* PROBLEM DESCRIPTION: Search the data for the string "computer" and copy each line where it turns up.

Start of ENTRIES SHOWN

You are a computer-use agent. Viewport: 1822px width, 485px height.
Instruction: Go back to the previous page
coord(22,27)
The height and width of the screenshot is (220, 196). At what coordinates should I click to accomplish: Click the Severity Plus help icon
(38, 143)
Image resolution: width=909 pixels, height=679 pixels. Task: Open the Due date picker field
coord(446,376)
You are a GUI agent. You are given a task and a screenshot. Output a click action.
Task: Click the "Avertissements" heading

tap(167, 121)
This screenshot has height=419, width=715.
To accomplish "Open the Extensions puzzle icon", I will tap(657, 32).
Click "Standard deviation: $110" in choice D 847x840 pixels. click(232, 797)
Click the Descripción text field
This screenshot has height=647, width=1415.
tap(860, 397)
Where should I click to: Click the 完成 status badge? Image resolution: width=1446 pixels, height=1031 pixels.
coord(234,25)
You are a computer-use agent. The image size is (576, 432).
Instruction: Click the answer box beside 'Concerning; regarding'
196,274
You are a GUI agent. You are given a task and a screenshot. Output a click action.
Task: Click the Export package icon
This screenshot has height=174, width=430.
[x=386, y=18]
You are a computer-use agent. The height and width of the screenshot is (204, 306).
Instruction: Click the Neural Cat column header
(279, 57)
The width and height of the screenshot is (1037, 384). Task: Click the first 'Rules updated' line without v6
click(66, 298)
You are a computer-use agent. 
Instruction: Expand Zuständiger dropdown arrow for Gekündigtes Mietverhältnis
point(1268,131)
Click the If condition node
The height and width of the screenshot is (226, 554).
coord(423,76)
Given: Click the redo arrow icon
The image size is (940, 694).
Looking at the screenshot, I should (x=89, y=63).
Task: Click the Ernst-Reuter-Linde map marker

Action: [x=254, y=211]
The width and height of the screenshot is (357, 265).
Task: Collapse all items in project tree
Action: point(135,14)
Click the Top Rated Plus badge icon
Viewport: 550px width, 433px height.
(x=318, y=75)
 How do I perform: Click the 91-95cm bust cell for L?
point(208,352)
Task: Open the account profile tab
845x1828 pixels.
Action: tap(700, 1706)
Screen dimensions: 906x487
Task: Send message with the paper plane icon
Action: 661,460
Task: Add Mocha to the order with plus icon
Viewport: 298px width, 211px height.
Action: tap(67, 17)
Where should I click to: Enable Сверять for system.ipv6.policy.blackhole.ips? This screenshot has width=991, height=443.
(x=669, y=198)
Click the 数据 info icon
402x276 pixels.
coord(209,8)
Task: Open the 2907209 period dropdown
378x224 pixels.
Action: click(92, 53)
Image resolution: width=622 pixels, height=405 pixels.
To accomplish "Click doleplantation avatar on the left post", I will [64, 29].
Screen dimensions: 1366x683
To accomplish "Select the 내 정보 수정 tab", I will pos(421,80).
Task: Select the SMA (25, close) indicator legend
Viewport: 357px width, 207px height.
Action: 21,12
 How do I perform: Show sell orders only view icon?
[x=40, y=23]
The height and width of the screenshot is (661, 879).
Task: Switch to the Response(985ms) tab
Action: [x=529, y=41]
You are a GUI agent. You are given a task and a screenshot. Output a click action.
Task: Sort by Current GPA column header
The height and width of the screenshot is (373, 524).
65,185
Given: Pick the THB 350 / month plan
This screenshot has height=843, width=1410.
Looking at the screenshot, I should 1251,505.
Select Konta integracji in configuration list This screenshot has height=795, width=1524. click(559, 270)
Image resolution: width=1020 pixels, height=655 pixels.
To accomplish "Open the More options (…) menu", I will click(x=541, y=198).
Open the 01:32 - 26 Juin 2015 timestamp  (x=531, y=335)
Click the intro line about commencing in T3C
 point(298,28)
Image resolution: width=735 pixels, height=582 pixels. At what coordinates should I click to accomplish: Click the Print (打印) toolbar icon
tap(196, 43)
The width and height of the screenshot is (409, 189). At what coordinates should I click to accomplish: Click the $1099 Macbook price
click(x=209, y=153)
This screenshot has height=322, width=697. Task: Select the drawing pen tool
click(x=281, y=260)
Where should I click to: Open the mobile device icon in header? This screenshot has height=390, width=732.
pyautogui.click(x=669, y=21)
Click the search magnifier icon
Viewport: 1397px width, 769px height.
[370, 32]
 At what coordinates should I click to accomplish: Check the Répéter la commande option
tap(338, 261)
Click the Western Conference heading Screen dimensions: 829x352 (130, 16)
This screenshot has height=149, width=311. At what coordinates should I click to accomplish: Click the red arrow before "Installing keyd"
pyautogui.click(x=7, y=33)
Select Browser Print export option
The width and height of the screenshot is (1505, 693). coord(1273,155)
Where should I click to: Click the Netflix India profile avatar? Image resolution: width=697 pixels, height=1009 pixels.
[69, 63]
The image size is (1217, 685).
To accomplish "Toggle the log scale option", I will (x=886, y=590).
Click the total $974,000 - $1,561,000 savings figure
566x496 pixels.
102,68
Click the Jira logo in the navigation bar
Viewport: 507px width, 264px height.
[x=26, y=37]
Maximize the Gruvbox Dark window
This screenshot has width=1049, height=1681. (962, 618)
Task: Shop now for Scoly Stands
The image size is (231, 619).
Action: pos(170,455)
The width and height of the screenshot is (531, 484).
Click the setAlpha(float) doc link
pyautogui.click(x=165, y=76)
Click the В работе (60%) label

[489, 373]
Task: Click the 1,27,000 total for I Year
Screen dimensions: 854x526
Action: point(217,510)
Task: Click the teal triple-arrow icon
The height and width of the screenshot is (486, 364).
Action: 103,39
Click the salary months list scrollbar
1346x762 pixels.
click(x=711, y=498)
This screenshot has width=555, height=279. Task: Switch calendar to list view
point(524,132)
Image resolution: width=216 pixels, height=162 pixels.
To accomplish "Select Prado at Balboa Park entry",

End of ENTRIES SHOWN

* ANSWER TO THE EXERCISE:
You are a computer-use agent. Viewport: 1822px width, 485px height.
You are a computer-use agent. The image size is (576, 432).
You are a computer-use agent. The height and width of the screenshot is (204, 306).
You are a computer-use agent. 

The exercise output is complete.